For the above graph, whose nodes are A,B,C,D,E and whose arcs are a,b,c,d,e as marked, here is a sample path:D d A a B b E, which we write as just d a b. This path has length 3. A path can mention the same arc more than once, e.g., d a b e a b. (We won't worry about paths of length 0!)

Generate all paths of length 5 or less. (A path can start at any of A,B,C,D,E.)
Next, count how many times each of nodes A,B,C,D,E appear in all the paths. Which node is "most important" (appears most often)? Calculate the percentages: total all the occurrences of all the nodes, and then for each of A through E, compute its percentage, e.g., occurrencesOfNode_A / allOccurrencesOfAllNodes. Compare the percentages to those shown in the diagram on Page 35.
Now be patient and calculate all paths of length 10 or less and then the totals and then the percents. How do these match to those on Page 35? As we add more and more paths of longer length, how will the percentages change?
These experiments suggest that the random-surfer algorithm has been adjusted to reduce the influence of cycles.
It's hard to do "random surfing" on a graph with just pencil and paper!
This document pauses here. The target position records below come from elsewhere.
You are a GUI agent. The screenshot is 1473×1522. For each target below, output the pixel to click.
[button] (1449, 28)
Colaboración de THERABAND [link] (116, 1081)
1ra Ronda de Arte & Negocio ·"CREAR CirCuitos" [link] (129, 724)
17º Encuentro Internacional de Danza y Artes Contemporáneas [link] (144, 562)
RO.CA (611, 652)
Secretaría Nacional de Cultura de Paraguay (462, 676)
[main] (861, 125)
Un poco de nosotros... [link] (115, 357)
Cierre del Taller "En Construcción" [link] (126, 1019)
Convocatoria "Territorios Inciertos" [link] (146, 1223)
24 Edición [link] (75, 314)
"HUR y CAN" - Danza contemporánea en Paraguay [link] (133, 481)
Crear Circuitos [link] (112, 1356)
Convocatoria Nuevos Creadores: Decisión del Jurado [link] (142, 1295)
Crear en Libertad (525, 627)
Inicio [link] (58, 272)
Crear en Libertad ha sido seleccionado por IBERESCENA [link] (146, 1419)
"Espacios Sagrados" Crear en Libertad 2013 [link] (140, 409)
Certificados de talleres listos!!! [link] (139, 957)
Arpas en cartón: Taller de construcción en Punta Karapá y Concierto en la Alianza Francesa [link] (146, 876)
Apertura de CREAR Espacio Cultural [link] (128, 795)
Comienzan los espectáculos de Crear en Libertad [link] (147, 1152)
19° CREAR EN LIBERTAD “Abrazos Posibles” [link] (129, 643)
Here is another technique for generating "importance", based on sets.
Recall that a set is a collection of elements, each of which appears exactly once, and the order of elements does not matter. For example, {penny, dime, quarter} is a set, but {penny, penny} is not a set. {dime, penny, quarter} is the same set as {penny, dime, quarter}.
For a path in a graph, its arc set is the set of arc names that appear in the path and its node set is the set of node names that appear in the path. For example, for path d a b e a b, its arc set is {a,b,d,e} and its node set is {A,B,D,E}.
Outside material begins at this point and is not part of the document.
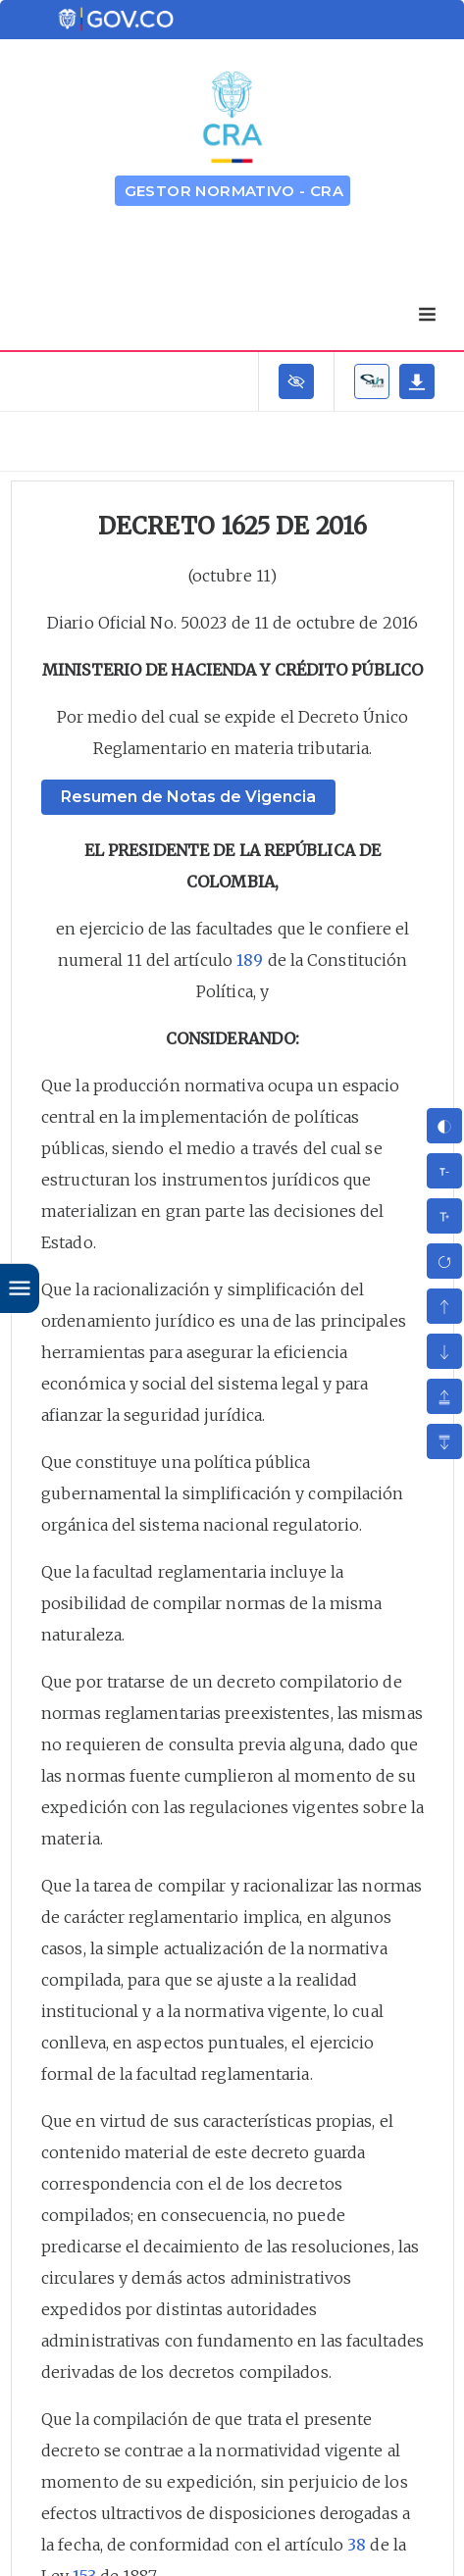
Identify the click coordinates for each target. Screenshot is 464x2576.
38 (356, 2544)
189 (249, 960)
Important: given a path's arc set, we can calculate the path's node set directly from the arc set. Explain how to do this and why the answer will be correct.
Here is an algorithm to calculate the "importance" of nodes in a graph:
```
INPUT: a graph of the Web
OUTPUT: for each node in the graph, the percentage of how often the node is visited

ALGORITHM:
Generate all the arc sets of all the paths in the graph.
For each arc set, 
    generate its node set.
For each node in the graph, 
    total all the occurrences of the node in all the node sets.
For each node,
    calculate its percentage, as described earlier. 
```
Here is an example of the algorithm in action. For this graph:
```
Nodes are  A,B,C;  arcs are  a, b1, b2:

           +---> C
     a    / b1
  A ---> B
          \ b2
           +---> D
```
We calculate these paths, arc sets, node sets, and totals:
```
PATH     ARC SET     NODE SET
---------------------------------
a        {a}         {A,B}
a b1     {a, b1}     {A,B,C}
a b2     {a, b2}     {A,B,D}
b1       {b1}        {B,C}
b2       {b2}        {B,D}

Total occurrences:   A   B   C   D
----------------------------------------
                     3   5   2   2  = 12
Percentage:         25% 41% 17% 17%
```
Node B is "most important" in this graph.
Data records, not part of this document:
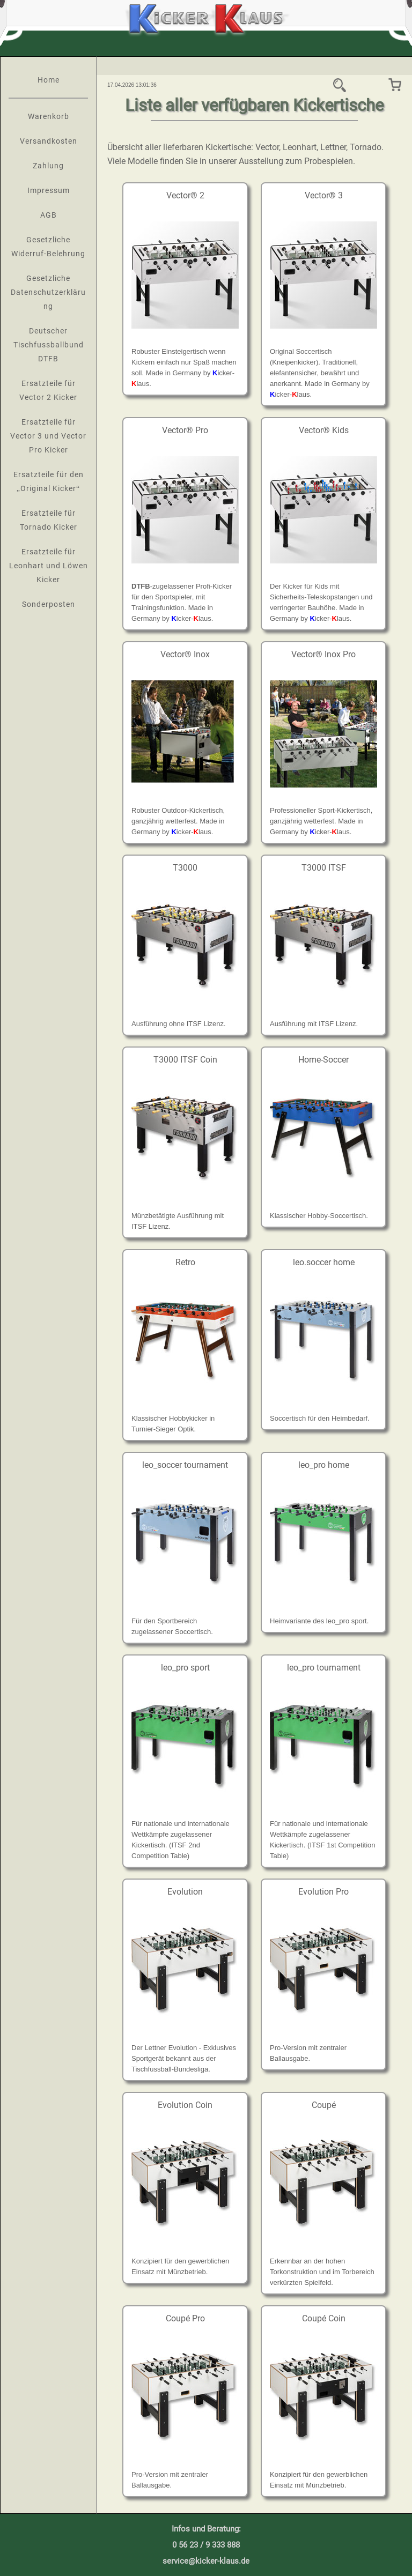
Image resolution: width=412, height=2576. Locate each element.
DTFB (140, 586)
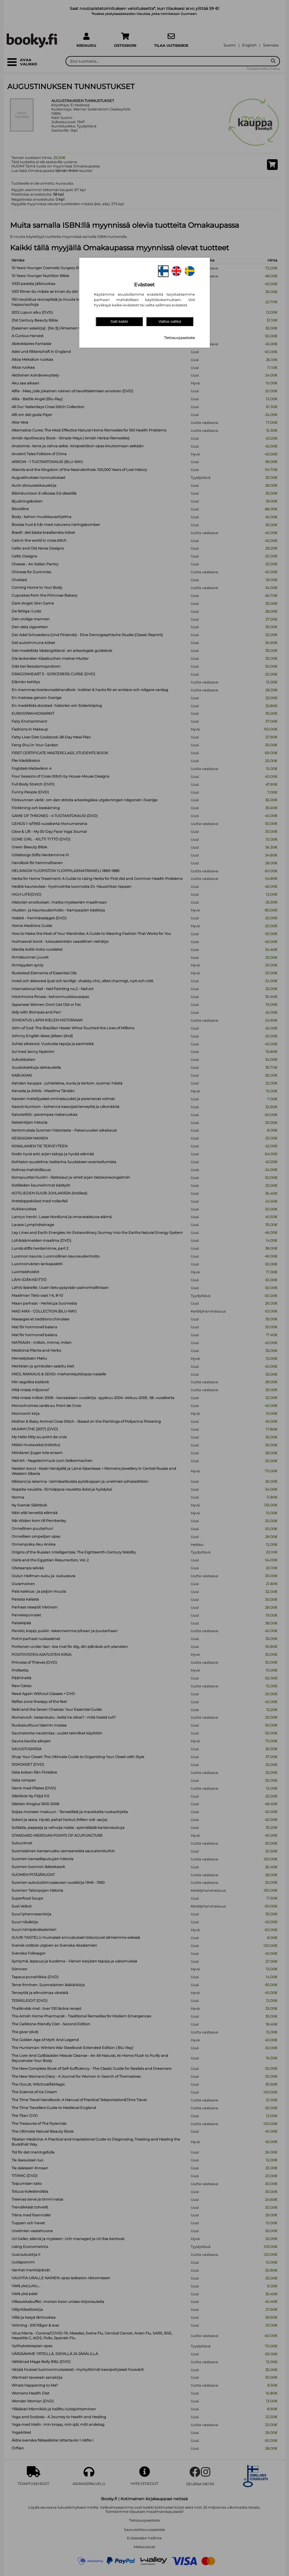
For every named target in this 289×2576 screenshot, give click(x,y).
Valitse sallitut (169, 321)
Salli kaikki (119, 321)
Notice that {b1, b2} and {a, b1, b2} are not arc sets --- why not?
Important: we can generate all the arc sets in a graph without generating all the paths first. Explain how to do so and why the answer will be correct, even if there are cycles.
Explain how this algorithm approximates the number of times a node is visited via all possible paths through a graph. This algorithm is an example of a "mathematical technique" for computing importance rankings.
Use the above algorithm to calculate the percentages for the graph on Page 35, which has a cycle in it. I'll get you started on calculating the sets:
```
ARC SET             NODE SET
--------            ---------
{a}                 {A,B}
{a,b}               {A,B,E}
{a,b,e}             {A,B,E}   (A does not appear twice in a set!)
{b}                 ...
{b,e}
{c} 
{c,a}               
...                 ...
{d}                             
...                 ...
{e}
...
```
How do the percentages you calculate compare to those done by the random surfer on Page 35?
Explain how the importance of cycles are deemphasized by this algorithm.
Explain why, even when there are an infinite number of paths through a graph --- like the one you just worked --- there are only finitely many distinct arc sets. (This is critical to making the algorithm finish its work in finite time!)